* _What to work on_
• a. Swap "circuit breaker" for "protection switch" in the microgrid article and write out its text between "WSU researchers were" and "massive power failure.", inclusive.
• b. Please extend the microgrid article past its final sentence.

* _Passage provided_

WSU researchers plan for real-world test of microgrid systems

WSU researchers plan for real-world test of microgrid systems

Professor Ali Mehrizi-Sani is studying microgrids to help keep the power on during catastrophic events.
Professor Ali Mehrizi-Sani is studying microgrids to help keep the power on during catastrophic events.

When a natural disaster strikes, the failure of the electric power grid often makes the catastrophe even worse.

WSU researchers were part of a team who received a $1.2 million Department of Energy grant to design a sophisticated circuit breaker for “microgrids,” or power grids that are on small, more localized scales. The researchers hope that the work will someday help allow critical infrastructure, such as hospitals and police stations, to keep running on their own tiny electric power grid during a massive power failure.

* _Records shown_
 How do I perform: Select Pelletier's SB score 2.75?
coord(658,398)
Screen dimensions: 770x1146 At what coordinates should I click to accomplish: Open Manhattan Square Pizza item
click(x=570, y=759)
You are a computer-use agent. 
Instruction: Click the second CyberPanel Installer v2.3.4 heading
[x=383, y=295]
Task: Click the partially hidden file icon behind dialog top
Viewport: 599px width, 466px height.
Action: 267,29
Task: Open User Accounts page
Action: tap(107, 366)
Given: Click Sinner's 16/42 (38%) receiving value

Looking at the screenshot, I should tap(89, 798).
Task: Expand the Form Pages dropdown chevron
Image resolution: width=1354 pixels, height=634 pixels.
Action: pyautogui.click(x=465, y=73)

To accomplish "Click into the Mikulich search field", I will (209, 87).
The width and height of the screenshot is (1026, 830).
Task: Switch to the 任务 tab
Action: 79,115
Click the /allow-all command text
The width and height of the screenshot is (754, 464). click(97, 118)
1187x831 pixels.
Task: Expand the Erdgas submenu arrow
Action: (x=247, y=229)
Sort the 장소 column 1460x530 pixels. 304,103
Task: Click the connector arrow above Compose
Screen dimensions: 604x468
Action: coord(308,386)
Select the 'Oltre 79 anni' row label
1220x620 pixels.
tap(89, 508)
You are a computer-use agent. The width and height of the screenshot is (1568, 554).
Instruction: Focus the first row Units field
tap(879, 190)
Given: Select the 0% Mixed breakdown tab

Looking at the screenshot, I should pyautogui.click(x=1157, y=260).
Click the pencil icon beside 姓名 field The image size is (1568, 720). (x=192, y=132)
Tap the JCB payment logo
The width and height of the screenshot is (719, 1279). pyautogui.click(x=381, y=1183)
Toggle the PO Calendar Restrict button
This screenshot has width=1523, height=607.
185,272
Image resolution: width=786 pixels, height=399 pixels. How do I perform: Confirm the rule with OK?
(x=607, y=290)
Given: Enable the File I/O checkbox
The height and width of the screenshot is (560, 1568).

* _Responses to the exercise_
• a.
WSU researchers were part of a team who received a $1.2 million Department of Energy grant to design a sophisticated protection switch for “microgrids,” or power grids that are on small, more localized scales. The researchers hope that the work will someday help allow critical infrastructure, such as hospitals and police stations, to keep running on their own tiny electric power grid during a massive power failure.

• b.
“The microgrid exists to provide power separate from the main grid. In the event that the main grid goes down, the microgrid will detect something is wrong and disconnect,” said Ali Mehrizi-Sani, the lead researcher on the project and assistant professor in the School of EECS in the Voiland College of Engineering and Architecture.

In a power failure situation, a microgrid sensor will detect a problem with voltage on the power grid, which might be anything from a tree bringing down a single power line to a major city-wide outage.

Within milliseconds, the sensor will send a command to the circuit breaker switches to disconnect the microgrid from the main system. While such switches already exist, they are currently too slow to operate at the high voltage levels experienced in this type of situation—which is more than 20 kilovolts, Mehrizi-Sani said. The researchers are working to use an amplifier to increase the impedance, a measure of resistance to current flow, to bring down the current to a level that existing switches can handle quickly.

They hope to test a prototype system at a naval shipyard in Pennsylvania in the next two years.

Putting the technology to use in such a setting presents huge challenges, Mehrizi-Sani said. “It’s not a research lab,” he said. “We will test everything extremely rigorously.”

Eventually, the researchers hope to create multi-microgrid systems that would be much harder to damage in a disaster than the traditional power grid. Because they would be decentralized, the systems could work independently of each other in a disaster.